STATED GOAL. Can you write out the material unchanged, starting at the line that contains "Where should I click to: Click the ground" and stopping after the line that contains "pyautogui.click(x=518, y=320)"?

** Start **

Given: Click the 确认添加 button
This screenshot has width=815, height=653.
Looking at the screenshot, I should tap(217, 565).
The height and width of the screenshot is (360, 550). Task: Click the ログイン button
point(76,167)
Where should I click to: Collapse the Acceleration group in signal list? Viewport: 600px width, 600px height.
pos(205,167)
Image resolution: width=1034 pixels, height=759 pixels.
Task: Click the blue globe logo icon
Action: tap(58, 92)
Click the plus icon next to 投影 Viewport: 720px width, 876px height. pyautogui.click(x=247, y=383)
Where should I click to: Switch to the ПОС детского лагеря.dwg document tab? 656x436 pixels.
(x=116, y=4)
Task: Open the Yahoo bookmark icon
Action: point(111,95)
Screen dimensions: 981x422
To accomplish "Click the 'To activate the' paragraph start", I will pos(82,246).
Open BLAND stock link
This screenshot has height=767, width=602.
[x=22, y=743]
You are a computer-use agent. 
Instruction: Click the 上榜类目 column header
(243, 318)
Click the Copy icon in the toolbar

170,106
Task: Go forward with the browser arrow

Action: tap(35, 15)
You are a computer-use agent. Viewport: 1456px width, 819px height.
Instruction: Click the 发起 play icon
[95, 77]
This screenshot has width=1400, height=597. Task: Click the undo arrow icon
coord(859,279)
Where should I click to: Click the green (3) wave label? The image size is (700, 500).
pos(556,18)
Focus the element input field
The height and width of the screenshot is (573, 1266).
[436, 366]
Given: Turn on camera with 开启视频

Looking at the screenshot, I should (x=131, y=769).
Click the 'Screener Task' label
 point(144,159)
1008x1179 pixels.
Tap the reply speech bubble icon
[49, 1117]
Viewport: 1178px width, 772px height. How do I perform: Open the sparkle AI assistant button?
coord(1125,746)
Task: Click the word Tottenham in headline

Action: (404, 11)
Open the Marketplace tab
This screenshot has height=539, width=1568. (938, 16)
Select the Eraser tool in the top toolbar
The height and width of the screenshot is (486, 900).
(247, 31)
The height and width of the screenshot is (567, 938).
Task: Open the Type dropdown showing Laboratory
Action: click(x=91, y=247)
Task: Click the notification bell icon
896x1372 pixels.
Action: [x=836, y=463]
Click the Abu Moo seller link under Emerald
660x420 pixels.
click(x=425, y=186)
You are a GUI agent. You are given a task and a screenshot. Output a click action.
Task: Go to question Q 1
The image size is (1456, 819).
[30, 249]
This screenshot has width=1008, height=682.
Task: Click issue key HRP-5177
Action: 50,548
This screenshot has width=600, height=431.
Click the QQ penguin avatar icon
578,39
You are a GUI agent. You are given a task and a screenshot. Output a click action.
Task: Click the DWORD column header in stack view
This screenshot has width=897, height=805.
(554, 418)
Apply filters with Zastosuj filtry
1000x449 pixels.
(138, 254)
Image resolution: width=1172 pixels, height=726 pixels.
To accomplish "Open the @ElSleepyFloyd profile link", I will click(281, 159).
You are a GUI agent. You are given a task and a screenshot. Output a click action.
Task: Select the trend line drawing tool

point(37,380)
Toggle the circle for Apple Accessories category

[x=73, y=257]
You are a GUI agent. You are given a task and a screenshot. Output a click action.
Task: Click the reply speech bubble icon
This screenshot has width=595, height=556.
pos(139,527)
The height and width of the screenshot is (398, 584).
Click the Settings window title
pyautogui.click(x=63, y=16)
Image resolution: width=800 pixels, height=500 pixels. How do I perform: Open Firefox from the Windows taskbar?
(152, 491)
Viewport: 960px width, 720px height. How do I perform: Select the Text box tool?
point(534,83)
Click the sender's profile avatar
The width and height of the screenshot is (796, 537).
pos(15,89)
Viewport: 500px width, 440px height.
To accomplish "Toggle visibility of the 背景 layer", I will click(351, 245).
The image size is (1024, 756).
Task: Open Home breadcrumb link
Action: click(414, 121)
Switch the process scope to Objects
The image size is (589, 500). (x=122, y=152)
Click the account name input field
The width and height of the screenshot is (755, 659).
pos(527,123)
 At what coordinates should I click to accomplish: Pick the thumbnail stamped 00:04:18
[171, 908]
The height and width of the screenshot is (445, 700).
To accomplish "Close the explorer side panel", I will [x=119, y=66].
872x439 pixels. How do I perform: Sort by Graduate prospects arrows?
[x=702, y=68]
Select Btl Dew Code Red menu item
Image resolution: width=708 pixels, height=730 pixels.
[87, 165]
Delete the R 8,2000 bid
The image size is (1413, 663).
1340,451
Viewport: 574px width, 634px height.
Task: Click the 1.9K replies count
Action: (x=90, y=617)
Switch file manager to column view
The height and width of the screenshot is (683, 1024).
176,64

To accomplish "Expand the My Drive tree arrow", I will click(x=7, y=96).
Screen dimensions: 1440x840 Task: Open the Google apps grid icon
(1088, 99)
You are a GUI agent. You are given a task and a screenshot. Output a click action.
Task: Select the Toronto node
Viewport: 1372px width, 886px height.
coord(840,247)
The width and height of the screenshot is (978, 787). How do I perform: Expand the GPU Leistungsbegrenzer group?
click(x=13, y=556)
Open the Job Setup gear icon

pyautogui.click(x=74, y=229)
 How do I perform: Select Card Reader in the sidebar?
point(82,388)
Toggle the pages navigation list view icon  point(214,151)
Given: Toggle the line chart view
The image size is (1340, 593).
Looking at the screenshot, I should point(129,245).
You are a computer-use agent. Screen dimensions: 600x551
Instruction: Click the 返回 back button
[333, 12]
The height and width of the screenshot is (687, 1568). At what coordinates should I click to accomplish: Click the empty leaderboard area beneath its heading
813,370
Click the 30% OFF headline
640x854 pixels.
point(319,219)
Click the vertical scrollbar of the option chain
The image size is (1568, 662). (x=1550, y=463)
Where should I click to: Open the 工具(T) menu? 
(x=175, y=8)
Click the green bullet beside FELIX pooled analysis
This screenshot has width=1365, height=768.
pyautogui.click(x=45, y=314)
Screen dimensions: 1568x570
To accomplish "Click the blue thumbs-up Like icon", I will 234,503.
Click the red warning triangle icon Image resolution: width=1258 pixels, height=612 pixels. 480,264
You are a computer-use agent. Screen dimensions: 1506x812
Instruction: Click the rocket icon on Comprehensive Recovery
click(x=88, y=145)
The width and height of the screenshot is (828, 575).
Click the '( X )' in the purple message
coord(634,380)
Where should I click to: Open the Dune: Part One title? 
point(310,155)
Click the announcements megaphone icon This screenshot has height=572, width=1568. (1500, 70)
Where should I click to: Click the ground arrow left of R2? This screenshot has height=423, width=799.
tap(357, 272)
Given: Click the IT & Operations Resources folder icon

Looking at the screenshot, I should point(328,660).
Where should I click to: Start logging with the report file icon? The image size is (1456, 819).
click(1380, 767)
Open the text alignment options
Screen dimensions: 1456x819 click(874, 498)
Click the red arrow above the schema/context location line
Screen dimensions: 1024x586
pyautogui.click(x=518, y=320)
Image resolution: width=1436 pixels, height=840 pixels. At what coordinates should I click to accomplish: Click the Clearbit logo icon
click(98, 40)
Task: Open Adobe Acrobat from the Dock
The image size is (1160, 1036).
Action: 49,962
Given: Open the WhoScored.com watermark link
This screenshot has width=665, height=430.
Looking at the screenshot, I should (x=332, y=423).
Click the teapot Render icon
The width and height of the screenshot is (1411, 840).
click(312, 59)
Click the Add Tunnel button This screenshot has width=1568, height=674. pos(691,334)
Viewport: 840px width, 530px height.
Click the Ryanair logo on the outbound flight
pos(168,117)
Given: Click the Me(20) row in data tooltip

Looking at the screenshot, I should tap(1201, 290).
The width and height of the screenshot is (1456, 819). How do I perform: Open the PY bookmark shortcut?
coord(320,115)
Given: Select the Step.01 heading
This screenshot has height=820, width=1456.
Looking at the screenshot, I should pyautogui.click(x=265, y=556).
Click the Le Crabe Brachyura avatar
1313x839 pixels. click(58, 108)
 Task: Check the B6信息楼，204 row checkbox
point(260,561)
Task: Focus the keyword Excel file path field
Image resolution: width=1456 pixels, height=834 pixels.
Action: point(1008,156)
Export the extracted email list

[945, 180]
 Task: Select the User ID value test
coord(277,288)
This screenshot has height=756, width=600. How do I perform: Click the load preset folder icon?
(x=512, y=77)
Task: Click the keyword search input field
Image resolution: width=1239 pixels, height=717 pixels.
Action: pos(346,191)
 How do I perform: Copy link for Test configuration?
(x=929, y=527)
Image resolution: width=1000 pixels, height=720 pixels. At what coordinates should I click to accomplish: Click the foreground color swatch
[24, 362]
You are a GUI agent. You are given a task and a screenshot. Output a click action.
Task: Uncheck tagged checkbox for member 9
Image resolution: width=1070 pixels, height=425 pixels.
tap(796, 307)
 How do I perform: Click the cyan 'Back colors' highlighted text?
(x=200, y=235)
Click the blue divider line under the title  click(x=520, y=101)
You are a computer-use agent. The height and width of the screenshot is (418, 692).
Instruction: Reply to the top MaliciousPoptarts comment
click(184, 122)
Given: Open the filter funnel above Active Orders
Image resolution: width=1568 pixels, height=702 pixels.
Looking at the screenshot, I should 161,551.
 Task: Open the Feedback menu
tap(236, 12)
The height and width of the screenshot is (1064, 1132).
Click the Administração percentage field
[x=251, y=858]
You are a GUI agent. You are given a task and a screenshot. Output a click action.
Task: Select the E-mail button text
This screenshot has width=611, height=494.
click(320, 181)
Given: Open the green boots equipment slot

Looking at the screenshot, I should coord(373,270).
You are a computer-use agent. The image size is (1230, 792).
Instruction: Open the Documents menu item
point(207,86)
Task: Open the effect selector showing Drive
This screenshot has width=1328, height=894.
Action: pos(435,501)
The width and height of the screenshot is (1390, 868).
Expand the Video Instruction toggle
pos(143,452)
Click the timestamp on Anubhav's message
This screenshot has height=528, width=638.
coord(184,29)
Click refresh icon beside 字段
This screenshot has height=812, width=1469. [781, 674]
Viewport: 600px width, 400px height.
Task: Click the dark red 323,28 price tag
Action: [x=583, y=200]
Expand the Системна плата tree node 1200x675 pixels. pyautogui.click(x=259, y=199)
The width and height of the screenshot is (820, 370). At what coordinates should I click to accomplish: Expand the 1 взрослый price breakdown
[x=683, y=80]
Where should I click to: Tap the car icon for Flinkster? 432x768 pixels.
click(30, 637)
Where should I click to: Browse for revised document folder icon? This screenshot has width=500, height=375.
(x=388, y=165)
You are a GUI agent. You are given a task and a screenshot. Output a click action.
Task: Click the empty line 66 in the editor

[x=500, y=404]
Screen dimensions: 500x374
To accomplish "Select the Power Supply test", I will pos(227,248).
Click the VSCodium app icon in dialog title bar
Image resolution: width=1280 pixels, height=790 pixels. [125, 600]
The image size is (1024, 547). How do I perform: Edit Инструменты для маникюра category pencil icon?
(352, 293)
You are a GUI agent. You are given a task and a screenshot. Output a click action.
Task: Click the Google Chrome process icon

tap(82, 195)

** End **

COMPLETED TASK.
Where should I click to: Click the ground arrow left of R2? This screenshot has height=423, width=799.
tap(357, 272)
Given: Click the IT & Operations Resources folder icon

Looking at the screenshot, I should point(328,660).
Where should I click to: Start logging with the report file icon? The image size is (1456, 819).
click(1380, 767)
Open the text alignment options
Screen dimensions: 1456x819 click(874, 498)
Click the red arrow above the schema/context location line
Screen dimensions: 1024x586
pyautogui.click(x=518, y=320)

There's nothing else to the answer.